A company called Narrative Science has developed software that can compete with human authors in writing news stories (see YouTube Video). Forbes is among their many clients. The company believes that its system will evolve in its ability to write stories that will go “higher up the journalism food chain—from commodity news to explanatory journalism and, ultimately, detailed long-form articles”. Narrative Science’s leader says: “In 20 years, there will be no area in which Narrative Science doesn’t write stories.”
A couple of weeks ago, Education Week (4-12-12) put out a similar story. In this case the computer was competing with college professors at scoring essays (see our post). On 4-26-12 Extreme Tech carried a story (Will an IBM computer be your next mayor?) about the use of IBM’s Watson to manage the operations of the city of Rio de Janeiro.
IBM’S WATSON – Natural Language
AI that won TV’s Jeopardy championship
Smart machines (robots and AI systems) have already taken over tens of millions of manual labor and routine mental labor jobs and they are rapidly developing to the point of being capable of replacing more and more of the ‘thought-work’ of humans. What does this mean for the economies of the future?
The real issue is what this means for labor and employment policies? When machines manage autonomously with human oversight, what level of unemployment is acceptable?
In response to the above, the editor of Extreme Tech replied:
Did you miss the whole bit at the end, about such a system replacing skilled workers, and there being no turning back?
Nattyspats replied to the editor with:
That speaks only to the elimination of positions, not the outcome of displaced workers. Today in the U.S. the nominal unemployment rate is 9%. So, in an autonomous society is 45% unemployment acceptable? Plainly it is no advantage to IBM – or anyone else – if there are no employed workers which contribute to 401k plans which buy stock . . . which includes IBM and Cisco.
I replied to this thread and article and built further on our KeyMeme, The Challenge of Change:
Clearly the machines will extend into replacing humans everywhere it is cost-advantageous and socially acceptable to do so.

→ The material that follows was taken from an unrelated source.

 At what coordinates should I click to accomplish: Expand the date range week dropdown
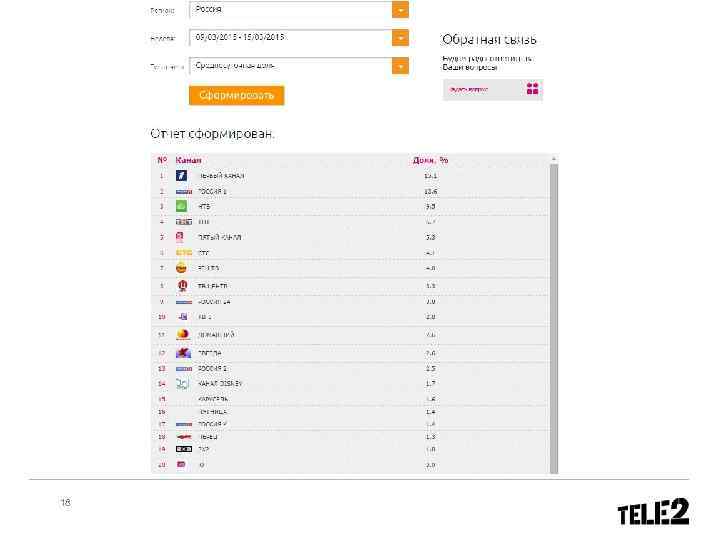(x=400, y=38)
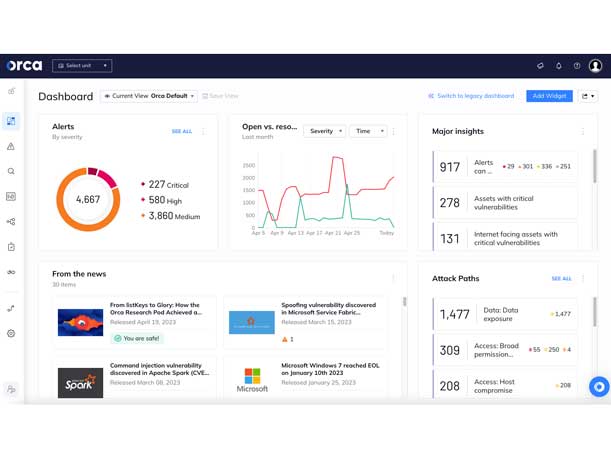
Task: Open the Time dropdown on chart
Action: pos(367,131)
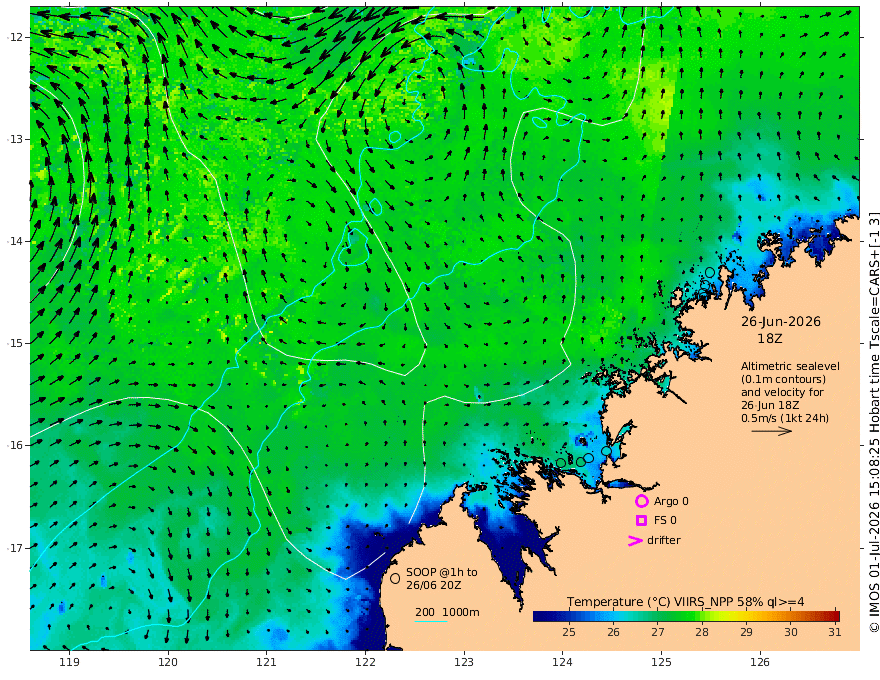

It might not be advantageous for IBM – or anyone else – to allow the displacement to tip the economy they depend on. However, it will certainly appear that it’s in their near-term best interests to exploit the opportunity. There is a lot of money to be made replacing humans with machines. There is an ever growing list of once exclusively human jobs that are going to become machine-replaceable. Reducing the human costs of business means greater profit. It’s great for the system providers and it’s great for the companies saving money. It’s not problematic for the companies involved until the human displacement effects redistribute the economy beyond the capacity of ‘market corrections’ to re-orient and re-balance.
Changing this trajectory towards destabilizing displacement might be impossible. It might take the crash of wealth itself before the necessity of balance redefines corporate ethics enough for a new kind of economy to form. Given our political learning disabilities it’s hard to see how human displacement concerns could be the basis of any kind of helpful ‘regulation’.
For me, the most important conversation begins when we accept that the displacement implications, whatever they might be, are sufficiently important to ask:
What is the mission of education?
In light of what is coming, how can our education system best steward the learning of children (and the future of the economy) so as to maximize their employability as adults? (among other reasons)
With intelligent machines getting ever better and more cost-optimal at performing what was once exclusively human jobs, what should we be teaching children in school today in order to be ready to compete with machines in the future economy?
> teaching children in school to be ready to compete with machines
Unless we’re teaching our children to be the next John Henry, we should be teaching them to complement the machines, not compete with them.
To which I replied:
Excellent point. I agree. I meant by ‘competing with machines’ that the machines will continue to advance in being able to perform what was once humans jobs. Where we meet (I think) is that humans must learn to be good at things that machines can’t do better (more cost optimally when viewed in terms of ROI by corporations). This is but one of many threads on my site that lead to the necessity of rethinking the ‘mission’ of education. Training kids to be inevitably replaced by smart machines is a disservice to them and to the future of our economy.